• Sun. Apr 28th, 2024

Meet…

   Cassidy Bartlett is a Business and Administration major at Sinclair Community College hoping to transfer to a four-year college for International Relations.

   Part of a family that includes eight children, Cassidy recently had the opportunity to travel the globe and experience different cultures. From her travels, she has gained a unique perspective on life that is worth sharing.

Why she’s interesting…

   In Oct. 2017, Bartlett left for the Brazilian city of Cornelio Procopio as a foreign exchange student. Here, she tried several local foods, attended classes at a local school, and witnessed the immense poverty in Brazil firsthand.

   She also experienced one of her happiest memories during her time in the exchange program: reaching the peak of Pico Do Agudo, a mountain in the small town of Sapopema.   

   “That was amazing because nobody thought I could do it, and one of the guides had to stay with me, but I ended up hiking eight miles up a mountain, which included climbing rocks and crossing streams and going into these caverns,” she said.

   She continued:

   “It was fantastic to finally just get to the top of the mountain and be able to see out over the entire valley.”

   In terms of her proudest aspect, Bartlett chose her bilingualism; she can fluently read, write and converse in both English and Portuguese.

   “I didn’t leave there until I was seventeen and when I did, I crossed the entire globe,” Bartlett said, talking about her hometown of Germantown, Ohio.

   Before going to Brazil, she was enrolled at Valley View High School, and though she was a good student, Bartlett doesn’t think much of her time there.

   “My high school experience was completely unremarkable,” she mentioned. Coming from a small town where the graduating class is filled by two hundred people on a good day played a factor in her evaluation.  

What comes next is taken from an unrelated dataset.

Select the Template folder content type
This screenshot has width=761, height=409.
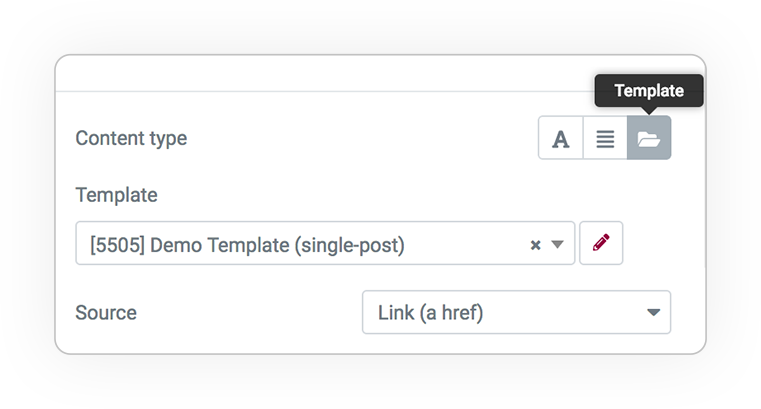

   Bartlett’s hobbies include writing poetry, reading, volunteering and attending her local youth group. Talking about an influential person in her life and what she’d learned from them, she mentioned that the leader of that youth group had educated her an important quality in life that she has always struggled with: patience.

   “She taught me that it’s good to be able to, like, take a step back and think about what’s going on, and then proceed, rather than just making snap decisions, and think right off the bat,” Bartlett said.

   Bartlett hopes to someday use these skills by becoming the ambassador to Brazil. She herself admits this is a lofty goal, though she has her reasons for her aspirations.  

   “When I went overseas, I got to see that people were very, very similar to each other and that the only barrier was the difference in language,” she said. “And yet, living in the United States, specifically in a time where Donald Trump is the president and there’s such a divide between people of color and foreign immigrants, whether it’s legal or illegal, I thought ‘you know, there must be a reason that people feel this way.’”

   When asked about what her future holds, however, she was less certain.  

   “I don’t know, and it’s kind of exciting,” she explained. “I know that I want to be in a job where I’m passionate and I want to travel the world. Past that, I don’t know what it holds or really how it’s gonna happen, but I’m along for the ride.”